Le pape, soudain, se mit à rire :

– C’est bien dans ta manière, ça ! Je te fais des reproches mérités, et tu t’arranges pour me tirer des compliments. Tes fenêtres sont belles, j’en conviens, mais un toit par-dessus me ferait bien plus plaisir. Je suis fatigué de voir la pluie tomber dans ma chapelle.

Les deux personnages qui accompagnaient le pape étaient restés un peu en arrière, à l’abri d’une porte. L’un était le trésorier du Vatican, un financier retors du nom de Meliaduce. L’autre était le cardinal vice-chancelier, un personnage assez remarquable pour que l’on s’y arrête un instant. C’était un prélat de belle mine et de complexion vigoureuse, très brun de peau sous une couronne de cheveux d’un noir de jais, avec de grands yeux très sombres à fleur de tête. Le long nez courbe aux narines sensibles, la bouche bien ourlée mais épaisse et sensuelle dénonçaient le jouisseur, tandis que la splendeur un peu trop voyante des habits de pourpre et d’hermine, les fortes mains brunes et le teint olivâtre signalaient un étranger. En fait, le cardinal Rodrigo Borgia avait vu le jour en Espagne, à Jativa, et y serait peut-être demeuré si son oncle, archevêque de Valence, n’avait été élevé, quelques années plus tôt, au pontificat suprême sous le vocable de Calixte III et n’avait importé avec lui toute sa famille. Ce Rodrigo, habile et énigmatique, avait su mener sa barque mieux que les autres et se retrouvait, à quarante-sept ans, le troisième dignitaire de l’Eglise. Sans compter qu’il était, tout de suite après le cardinal français d’Estouteville, le plus riche du Sacré Collège et pourvu de nombreux biens.

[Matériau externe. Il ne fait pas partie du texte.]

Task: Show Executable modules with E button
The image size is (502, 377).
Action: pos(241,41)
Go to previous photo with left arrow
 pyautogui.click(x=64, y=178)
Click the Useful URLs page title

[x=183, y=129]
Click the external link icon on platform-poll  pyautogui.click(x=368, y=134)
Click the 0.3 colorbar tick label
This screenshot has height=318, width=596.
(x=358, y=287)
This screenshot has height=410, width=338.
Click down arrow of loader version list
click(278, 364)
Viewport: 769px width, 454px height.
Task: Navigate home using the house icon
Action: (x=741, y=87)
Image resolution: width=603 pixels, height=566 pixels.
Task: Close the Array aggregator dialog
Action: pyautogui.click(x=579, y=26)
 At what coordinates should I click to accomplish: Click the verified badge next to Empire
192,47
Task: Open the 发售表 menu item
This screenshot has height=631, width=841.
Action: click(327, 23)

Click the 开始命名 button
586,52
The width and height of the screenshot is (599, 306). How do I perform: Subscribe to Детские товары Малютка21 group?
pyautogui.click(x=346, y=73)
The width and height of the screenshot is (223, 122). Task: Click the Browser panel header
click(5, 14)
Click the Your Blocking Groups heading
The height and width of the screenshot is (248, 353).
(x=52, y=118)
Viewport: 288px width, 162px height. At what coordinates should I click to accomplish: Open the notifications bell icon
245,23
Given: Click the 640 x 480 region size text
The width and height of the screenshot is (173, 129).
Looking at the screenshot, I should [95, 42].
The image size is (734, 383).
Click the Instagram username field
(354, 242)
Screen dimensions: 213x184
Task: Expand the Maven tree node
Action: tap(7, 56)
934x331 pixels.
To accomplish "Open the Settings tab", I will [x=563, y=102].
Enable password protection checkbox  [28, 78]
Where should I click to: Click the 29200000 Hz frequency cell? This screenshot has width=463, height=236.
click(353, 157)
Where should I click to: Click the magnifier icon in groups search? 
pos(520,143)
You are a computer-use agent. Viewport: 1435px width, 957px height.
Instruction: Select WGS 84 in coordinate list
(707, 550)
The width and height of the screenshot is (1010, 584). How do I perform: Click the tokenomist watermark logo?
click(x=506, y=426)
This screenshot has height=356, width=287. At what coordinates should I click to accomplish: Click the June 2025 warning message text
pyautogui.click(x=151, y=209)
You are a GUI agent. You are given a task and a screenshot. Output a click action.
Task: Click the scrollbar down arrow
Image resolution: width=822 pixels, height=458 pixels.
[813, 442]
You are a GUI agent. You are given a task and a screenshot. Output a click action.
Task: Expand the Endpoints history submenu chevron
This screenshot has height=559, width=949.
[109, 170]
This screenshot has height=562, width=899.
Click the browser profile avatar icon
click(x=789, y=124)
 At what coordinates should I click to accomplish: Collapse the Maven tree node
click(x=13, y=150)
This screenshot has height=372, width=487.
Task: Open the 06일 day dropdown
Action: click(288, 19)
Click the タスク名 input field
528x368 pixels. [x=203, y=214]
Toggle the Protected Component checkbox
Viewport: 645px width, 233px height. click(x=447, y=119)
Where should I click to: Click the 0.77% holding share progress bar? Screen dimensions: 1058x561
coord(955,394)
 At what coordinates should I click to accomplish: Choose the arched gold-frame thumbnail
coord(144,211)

La scène entre le pape et son architecte semblait l’amuser. Il se pencha vers son voisin et murmura :

– Savez-vous, messer Meliaduce, comment ceci va se terminer ? Dolci va pleurer qu’il est à court d’argent, que le travertin et le carrare ne cessent d’enchérir, que le cuivre est hors de prix et qu’en résumé il ne peut faire plus avec ce qu’il a reçu. Le Saint-Père va tonner un peu, puis il vous appellera et on vous demandera d’ouvrir votre caisse.

– Mais elle est presque vide, ma caisse ! Où Votre Grandeur veut-elle que je prenne l’argent ? Hier encore le neveu de Sa Sainteté, le comte Girolamo, s’est fait donner trois mille ducats.

– Vous ne pensez pas m’attendrir avec une pareille misère ? Vous en trouverez, de l’argent, mon ami. D’ailleurs, tenez ! On vous appelle ! Vous voyez que j’avais raison.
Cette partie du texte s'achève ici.